Эти предпочитали короткие стрижки с подбритыми висками, носили пиджаки с широкими
плечами, мешковатые штаны итяжелые ботинки (как вариант - грязно-белые
кроссовки). Вместо сердечек, яблок, цветов, символизировавших буколическую
радость жизни,- огромные английские булавки и бритвы на цепочках, означавшие
мрачную приверженность к насилию. Это был панк - музыка окраин. Цой был на
пять-шесть лет моложе Макаревича, Гребенщикова и иных мэтров подполья. Эти пять
лет означали разность эпох, различие температур. В его музыке никогда не было
той лихой размашистости, той вольной страсти, которая типична для команд
семидесятых годов. Его песни сдержаннее и строже. В них нет громкой,
декларативной, похожей на манифестацию любви, но есть одиночество, которое он
умел выразить одной краткой строкой ("Искры моей сигареты падают в
ночь"); нет хиппового обожествления братства и свободы, а есть только
конкретные обстоятельства сегодняшнего вечера, очередного вечера в огромном,
равнодушном, заблудившемся во времени мегаполисе. Со старых пленок, на которых
сохранились записи концертов в ленинградском рок-клубе, до нас сквозь гудение
неотлаженных микрофонов доносится плохо скоординированный звук группы
"Кино", который в ее мрачной агрессии плевать на музыкальные
тонкости. Поначалу кажется, что угрюмое, однообразное пение этой четверки
молодых людей слушать невозможно, но постепенно атмосфера дикого праздника
захватывает. Этот советский панк, гремевший посредине погрузившейся в сонный
маразм империи, напоминает многочасовые однообразные пляски папуасов. В
бесконечных варварских песнопениях - публика и музыканты в те годы не уставали
никогда - слышен злой вопль городского партизана, ненавидящего испоганенный
мир, в котором ему приходится жить. Голос Цоя вдруг уходит вниз, срывается на
яростный нажим. Подпевки его товарищей по группе напоминают рев пьяной банды. В
зале ленинградского рок-клуба Цой поет с угрозой, и в хаотическом шуме группы,
сохранившемся на пленке, только дальним намеком угадываются те гитарные ходы,
которые в недалеком будущем обретут изящество и точность. Живой классик
тогдашнего рок-подполья Б.Г. познакомился с Цоем в электричке, шедшей из
Петергофа в Ленинград. У Цоя с собой была гитара - она у него была с собой,
кажется, всегда, - и он спел несколько песен. Потом Б.Г. вспоминал, что ощутил
"дрожь первооткрывателя", и что его "абсолютно сбили с
нарезки" песни Цоя. Тогда же Гребенщиков выдал определение группы, чуть
позже получившей название "Кино": "Вы - новые романтики!"

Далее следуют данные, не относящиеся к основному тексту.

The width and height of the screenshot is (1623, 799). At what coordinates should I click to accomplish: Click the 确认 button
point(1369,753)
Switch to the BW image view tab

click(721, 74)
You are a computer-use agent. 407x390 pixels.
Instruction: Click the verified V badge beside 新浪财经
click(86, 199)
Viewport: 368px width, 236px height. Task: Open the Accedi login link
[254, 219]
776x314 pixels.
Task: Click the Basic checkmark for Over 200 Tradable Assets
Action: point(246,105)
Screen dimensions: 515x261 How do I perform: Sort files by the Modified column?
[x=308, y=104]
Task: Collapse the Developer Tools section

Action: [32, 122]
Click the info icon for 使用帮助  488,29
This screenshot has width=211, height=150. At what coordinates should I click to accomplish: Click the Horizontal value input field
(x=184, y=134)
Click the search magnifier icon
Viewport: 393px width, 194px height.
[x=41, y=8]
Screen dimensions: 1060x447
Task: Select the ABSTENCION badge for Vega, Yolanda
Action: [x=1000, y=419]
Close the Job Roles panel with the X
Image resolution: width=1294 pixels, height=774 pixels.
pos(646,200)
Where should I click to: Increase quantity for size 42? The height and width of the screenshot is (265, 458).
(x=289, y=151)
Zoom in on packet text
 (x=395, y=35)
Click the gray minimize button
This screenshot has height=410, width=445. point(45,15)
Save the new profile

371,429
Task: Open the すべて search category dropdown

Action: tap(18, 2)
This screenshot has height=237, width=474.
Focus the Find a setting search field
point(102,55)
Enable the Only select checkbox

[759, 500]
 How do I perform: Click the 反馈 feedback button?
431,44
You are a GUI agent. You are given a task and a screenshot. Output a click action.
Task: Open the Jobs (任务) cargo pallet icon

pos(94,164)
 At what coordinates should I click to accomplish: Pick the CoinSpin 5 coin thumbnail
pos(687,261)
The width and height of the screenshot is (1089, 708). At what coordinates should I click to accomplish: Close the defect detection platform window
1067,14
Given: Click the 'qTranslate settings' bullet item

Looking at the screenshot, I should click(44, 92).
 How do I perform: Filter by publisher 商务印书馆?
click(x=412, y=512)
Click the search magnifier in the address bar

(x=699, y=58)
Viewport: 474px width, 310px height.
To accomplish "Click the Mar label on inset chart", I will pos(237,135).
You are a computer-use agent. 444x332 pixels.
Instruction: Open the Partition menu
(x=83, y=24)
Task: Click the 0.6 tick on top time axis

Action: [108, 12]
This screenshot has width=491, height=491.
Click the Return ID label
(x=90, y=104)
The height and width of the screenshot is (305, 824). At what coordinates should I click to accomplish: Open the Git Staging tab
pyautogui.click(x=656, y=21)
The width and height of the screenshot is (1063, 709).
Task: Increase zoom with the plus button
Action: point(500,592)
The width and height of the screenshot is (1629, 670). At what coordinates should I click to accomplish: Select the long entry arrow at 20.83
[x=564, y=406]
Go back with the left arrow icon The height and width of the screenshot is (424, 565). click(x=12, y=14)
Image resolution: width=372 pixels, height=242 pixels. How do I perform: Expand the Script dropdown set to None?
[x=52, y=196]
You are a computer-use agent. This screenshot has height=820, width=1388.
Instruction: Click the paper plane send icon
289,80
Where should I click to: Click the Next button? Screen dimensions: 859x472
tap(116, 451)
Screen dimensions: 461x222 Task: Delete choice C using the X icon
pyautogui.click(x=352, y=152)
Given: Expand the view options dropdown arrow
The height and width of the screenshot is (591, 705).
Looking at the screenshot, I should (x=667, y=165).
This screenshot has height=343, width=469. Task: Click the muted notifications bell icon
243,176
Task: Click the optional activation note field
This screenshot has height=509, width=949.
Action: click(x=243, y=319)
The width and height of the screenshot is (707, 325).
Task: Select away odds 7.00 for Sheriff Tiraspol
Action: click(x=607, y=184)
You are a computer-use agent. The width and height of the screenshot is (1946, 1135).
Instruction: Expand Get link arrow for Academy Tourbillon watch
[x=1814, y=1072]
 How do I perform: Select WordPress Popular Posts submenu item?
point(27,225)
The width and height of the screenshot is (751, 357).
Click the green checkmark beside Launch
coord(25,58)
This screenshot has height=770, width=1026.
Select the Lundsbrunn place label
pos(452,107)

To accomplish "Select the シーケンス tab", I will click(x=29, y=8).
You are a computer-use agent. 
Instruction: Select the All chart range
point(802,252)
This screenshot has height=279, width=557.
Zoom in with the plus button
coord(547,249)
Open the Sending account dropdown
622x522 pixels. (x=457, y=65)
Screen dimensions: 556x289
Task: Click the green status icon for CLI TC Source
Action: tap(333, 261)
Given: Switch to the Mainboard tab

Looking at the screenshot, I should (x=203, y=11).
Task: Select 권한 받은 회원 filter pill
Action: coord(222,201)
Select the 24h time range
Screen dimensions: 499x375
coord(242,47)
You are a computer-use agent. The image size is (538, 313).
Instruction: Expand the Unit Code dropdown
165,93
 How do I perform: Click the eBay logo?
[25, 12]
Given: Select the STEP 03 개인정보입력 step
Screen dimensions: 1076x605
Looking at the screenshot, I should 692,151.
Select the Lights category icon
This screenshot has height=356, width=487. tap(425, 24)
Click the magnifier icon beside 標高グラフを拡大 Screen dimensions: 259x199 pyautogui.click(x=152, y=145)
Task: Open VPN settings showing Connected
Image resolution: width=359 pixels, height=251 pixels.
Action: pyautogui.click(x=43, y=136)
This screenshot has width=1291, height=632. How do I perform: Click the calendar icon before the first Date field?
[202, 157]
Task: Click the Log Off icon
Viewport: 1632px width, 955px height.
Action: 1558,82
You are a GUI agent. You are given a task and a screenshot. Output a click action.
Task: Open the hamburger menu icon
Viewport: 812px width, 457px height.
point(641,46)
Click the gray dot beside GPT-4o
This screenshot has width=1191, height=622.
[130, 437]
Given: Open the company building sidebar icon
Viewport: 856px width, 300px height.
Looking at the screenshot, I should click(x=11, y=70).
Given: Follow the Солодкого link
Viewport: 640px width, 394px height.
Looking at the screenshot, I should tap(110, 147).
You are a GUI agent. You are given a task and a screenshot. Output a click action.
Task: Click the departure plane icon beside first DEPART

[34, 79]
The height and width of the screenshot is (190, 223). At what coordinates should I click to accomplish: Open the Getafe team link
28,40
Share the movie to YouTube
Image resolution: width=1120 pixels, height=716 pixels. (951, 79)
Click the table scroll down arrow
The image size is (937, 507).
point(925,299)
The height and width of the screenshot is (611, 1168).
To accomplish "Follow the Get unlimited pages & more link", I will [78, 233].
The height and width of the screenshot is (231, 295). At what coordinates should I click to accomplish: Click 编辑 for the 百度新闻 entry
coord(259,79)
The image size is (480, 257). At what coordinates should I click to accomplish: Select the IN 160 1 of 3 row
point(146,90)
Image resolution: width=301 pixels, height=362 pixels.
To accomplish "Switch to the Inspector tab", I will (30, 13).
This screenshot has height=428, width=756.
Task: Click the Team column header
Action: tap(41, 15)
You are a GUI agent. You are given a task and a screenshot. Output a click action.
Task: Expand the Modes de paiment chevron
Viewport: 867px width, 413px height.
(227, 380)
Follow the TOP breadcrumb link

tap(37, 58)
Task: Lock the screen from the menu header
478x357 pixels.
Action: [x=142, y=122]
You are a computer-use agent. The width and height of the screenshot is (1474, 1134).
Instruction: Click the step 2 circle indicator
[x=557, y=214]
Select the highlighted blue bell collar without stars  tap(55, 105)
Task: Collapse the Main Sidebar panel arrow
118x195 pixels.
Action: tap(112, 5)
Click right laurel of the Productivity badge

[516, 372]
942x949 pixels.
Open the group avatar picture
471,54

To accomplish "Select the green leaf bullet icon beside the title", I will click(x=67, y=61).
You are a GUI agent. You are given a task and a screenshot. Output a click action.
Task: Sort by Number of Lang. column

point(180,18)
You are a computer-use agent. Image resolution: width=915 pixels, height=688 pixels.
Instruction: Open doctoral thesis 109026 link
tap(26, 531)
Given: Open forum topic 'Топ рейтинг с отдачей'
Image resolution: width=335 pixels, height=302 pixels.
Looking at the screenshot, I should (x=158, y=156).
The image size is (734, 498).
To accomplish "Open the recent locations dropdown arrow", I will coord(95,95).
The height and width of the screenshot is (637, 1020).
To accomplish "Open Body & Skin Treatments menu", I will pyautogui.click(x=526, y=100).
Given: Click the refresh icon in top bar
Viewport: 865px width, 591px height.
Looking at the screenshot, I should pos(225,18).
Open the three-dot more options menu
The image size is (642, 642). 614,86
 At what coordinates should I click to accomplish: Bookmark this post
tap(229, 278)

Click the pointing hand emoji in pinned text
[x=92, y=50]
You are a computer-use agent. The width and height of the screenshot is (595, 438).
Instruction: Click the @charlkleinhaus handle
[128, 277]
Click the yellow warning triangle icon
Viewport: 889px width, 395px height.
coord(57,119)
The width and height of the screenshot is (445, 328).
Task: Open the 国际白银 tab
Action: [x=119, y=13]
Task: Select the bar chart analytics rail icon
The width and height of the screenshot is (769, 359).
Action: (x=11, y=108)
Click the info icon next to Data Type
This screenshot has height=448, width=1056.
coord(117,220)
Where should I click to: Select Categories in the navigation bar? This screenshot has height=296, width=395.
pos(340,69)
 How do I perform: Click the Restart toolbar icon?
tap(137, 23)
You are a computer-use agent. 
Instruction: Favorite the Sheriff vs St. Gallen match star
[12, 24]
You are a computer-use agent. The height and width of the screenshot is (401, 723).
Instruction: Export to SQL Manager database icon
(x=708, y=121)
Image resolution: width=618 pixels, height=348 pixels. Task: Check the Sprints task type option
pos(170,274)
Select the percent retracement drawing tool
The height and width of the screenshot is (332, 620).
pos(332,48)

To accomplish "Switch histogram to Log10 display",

Сквозь стук железнодорожных колес опытное ухо Гребенщикова расслышало в песнях
Цоя что-то необычное. И действительно, если это и был панк, то не вполне
типичный. Другая ленинградская группа "Автоматические
удовлетворители", во главе с Андреем Пановым, более известным как Свин,
играла в те годы ярковыраженный панк, который не спутаешь ни с чем. Герой этой
отлично сделанной, энергичной музыки - выпавший в осадок молодой алкоголик,
городской юродивый, бомж-дегенерат. Цой, в отличие от Свина, никогда не уходил
в самый низ, туда, где человеческая личность распадается на молекулы. В его
мраке всегда был свет, а вернее, надежда на свет. Цой не сразу нашел свой
облик, не сразу вписался в образ романтического панка, предсказанный ему
Гребенщиковым. Поначалу, он понимал романтизм как нечто внешнее. На первых
концертах в ленинградском рок-клубе, когда группа "Кино" состояла из него
самого и Алексея Рыбина по кличке Рыба, он выходил на сцену в кружевах, обильно
украшенный стекляшками, изображавшими брильянты. Он использовал грим и
разукрашивал себе лицо (вернее, лицо ему разукрашивала его жена Марианна) -
намек на грохотавших тогда по всему миру "Kiss". Это был, в сущности,
зигзаг, уход в сторону, поиск самого себя в мире, похожем на музей личин и
масок. Отбросив, в конце концов, всю эту бутафорию, Цой вернулся к аскетичной
простоте.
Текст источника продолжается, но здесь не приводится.